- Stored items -
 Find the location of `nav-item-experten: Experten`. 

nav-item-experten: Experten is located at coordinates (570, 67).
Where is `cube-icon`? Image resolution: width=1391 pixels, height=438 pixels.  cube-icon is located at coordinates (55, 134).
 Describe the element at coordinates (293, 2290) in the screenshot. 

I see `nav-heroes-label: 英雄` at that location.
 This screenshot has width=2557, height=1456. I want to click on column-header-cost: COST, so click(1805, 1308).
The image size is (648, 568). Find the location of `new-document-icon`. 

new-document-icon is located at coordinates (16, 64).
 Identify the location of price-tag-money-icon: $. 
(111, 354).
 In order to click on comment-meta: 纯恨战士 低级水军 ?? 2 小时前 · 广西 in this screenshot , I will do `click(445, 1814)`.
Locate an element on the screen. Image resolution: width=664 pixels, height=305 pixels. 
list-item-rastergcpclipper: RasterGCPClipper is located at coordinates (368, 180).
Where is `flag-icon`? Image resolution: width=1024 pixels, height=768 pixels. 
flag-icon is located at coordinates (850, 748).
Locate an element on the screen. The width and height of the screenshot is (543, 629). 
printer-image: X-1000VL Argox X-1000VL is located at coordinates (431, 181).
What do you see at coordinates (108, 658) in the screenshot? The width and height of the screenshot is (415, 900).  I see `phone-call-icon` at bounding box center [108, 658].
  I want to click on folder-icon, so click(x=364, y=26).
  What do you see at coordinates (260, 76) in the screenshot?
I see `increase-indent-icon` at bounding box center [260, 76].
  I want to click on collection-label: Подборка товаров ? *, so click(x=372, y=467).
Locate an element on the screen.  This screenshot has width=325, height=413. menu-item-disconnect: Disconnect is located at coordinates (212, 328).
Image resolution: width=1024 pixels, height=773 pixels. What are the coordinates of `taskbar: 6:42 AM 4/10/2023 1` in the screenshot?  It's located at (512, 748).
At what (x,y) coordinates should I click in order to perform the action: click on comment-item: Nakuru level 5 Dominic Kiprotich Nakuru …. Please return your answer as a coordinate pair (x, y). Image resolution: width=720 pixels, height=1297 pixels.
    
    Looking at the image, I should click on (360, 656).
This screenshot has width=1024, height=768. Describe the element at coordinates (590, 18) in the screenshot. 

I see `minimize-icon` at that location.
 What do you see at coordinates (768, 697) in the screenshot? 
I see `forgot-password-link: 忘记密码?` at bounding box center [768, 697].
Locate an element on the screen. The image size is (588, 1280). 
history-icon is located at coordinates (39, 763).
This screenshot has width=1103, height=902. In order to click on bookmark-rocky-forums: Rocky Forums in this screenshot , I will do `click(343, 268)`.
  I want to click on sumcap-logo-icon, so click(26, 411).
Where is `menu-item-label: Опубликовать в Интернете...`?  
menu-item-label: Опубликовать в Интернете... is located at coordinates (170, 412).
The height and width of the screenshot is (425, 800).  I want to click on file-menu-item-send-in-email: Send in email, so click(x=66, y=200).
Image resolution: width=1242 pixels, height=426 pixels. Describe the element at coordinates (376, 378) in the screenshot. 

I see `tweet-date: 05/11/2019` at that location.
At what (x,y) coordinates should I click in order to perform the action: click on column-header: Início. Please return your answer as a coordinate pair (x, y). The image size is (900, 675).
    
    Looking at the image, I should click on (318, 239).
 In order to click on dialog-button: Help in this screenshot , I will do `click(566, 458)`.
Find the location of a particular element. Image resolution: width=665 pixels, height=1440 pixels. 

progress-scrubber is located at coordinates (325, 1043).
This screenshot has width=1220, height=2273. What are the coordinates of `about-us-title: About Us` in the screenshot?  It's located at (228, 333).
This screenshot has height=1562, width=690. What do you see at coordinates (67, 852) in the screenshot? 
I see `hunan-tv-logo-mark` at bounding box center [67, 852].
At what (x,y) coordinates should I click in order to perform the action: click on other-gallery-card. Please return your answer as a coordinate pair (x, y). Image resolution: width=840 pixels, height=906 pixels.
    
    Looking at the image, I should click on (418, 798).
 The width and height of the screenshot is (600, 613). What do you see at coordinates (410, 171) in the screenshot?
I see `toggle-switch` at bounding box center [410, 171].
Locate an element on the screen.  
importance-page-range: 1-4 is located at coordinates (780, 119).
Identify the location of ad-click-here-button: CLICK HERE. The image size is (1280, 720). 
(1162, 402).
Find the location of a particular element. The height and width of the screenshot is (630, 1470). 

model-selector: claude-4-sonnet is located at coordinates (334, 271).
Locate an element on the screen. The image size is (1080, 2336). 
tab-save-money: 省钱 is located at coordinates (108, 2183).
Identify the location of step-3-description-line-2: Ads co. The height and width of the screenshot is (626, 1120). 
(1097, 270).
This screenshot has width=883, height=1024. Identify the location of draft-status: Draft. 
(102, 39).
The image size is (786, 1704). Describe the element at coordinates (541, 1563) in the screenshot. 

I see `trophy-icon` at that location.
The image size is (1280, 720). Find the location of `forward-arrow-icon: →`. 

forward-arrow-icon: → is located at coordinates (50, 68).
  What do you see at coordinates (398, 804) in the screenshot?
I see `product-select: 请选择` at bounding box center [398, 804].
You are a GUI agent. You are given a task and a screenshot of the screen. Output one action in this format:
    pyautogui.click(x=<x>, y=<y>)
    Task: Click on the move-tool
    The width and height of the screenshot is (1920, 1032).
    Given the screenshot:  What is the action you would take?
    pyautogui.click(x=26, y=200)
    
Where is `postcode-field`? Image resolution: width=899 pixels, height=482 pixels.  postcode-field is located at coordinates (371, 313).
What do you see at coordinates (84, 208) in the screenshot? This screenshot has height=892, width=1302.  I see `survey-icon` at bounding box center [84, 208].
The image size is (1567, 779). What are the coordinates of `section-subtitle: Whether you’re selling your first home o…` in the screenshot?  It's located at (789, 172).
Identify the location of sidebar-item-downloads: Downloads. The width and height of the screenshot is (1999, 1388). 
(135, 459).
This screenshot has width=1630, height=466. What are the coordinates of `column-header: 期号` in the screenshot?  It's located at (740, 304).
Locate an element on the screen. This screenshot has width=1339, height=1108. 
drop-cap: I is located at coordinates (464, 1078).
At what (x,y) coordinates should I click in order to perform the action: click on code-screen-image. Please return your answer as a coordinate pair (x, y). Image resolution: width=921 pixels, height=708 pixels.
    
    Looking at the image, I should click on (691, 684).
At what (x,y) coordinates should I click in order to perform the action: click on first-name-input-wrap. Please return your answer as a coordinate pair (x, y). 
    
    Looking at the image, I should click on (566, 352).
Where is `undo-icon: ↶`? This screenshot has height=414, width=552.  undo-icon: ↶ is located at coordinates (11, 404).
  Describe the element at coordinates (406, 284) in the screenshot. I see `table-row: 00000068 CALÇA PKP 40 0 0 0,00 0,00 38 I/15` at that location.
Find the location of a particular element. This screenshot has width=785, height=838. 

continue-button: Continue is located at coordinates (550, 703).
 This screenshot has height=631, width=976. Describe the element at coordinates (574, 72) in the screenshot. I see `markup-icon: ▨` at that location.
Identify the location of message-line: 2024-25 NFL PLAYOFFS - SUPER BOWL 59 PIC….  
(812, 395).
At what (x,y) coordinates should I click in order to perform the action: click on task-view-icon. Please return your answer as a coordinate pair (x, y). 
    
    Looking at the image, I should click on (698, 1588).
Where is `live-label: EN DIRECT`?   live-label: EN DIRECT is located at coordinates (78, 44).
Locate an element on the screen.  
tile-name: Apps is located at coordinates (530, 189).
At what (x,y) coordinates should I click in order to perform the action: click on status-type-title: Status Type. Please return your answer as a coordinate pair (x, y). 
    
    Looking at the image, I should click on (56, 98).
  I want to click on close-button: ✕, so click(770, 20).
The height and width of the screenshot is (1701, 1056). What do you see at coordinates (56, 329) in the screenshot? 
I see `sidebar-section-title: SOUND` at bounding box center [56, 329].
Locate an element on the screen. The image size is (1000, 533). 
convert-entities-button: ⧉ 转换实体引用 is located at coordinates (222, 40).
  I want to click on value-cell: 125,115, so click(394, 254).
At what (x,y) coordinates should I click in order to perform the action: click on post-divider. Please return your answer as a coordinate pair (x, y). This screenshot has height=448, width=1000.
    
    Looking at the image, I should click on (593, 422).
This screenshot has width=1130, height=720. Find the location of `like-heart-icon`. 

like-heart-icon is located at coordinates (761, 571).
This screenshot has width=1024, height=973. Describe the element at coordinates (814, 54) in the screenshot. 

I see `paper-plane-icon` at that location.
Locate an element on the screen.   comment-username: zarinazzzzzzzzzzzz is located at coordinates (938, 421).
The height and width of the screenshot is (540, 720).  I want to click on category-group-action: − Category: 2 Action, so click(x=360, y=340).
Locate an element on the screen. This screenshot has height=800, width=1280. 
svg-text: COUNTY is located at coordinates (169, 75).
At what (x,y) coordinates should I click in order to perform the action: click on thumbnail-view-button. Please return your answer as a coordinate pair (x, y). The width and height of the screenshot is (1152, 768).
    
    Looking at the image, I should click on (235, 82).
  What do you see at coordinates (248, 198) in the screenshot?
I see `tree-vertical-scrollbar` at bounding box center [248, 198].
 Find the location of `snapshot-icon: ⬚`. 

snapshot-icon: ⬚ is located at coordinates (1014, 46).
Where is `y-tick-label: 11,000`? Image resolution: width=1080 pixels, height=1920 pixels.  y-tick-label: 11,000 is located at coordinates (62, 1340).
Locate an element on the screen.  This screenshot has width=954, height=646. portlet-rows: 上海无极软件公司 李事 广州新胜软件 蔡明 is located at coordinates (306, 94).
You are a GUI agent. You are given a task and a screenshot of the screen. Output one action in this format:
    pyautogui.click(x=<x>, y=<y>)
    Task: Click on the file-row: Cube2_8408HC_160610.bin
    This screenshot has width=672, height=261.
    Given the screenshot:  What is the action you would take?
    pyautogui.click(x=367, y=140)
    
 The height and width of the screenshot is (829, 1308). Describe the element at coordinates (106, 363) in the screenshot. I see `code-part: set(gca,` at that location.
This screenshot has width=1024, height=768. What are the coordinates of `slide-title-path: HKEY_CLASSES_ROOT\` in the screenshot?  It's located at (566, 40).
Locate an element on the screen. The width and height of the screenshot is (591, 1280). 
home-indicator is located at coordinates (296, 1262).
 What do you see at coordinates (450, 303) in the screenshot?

- Aim of the task -
Please copy out the rows from the line containing "The image size is (1280, 720). Find" through the line containing "coordinates (371, 313).", changing nothing.

- Answer section -
The image size is (1280, 720). Find the location of `forward-arrow-icon: →`. 

forward-arrow-icon: → is located at coordinates (50, 68).
  What do you see at coordinates (398, 804) in the screenshot?
I see `product-select: 请选择` at bounding box center [398, 804].
You are a GUI agent. You are given a task and a screenshot of the screen. Output one action in this format:
    pyautogui.click(x=<x>, y=<y>)
    Task: Click on the move-tool
    The width and height of the screenshot is (1920, 1032).
    Given the screenshot:  What is the action you would take?
    pyautogui.click(x=26, y=200)
    
Where is `postcode-field`? Image resolution: width=899 pixels, height=482 pixels.  postcode-field is located at coordinates (371, 313).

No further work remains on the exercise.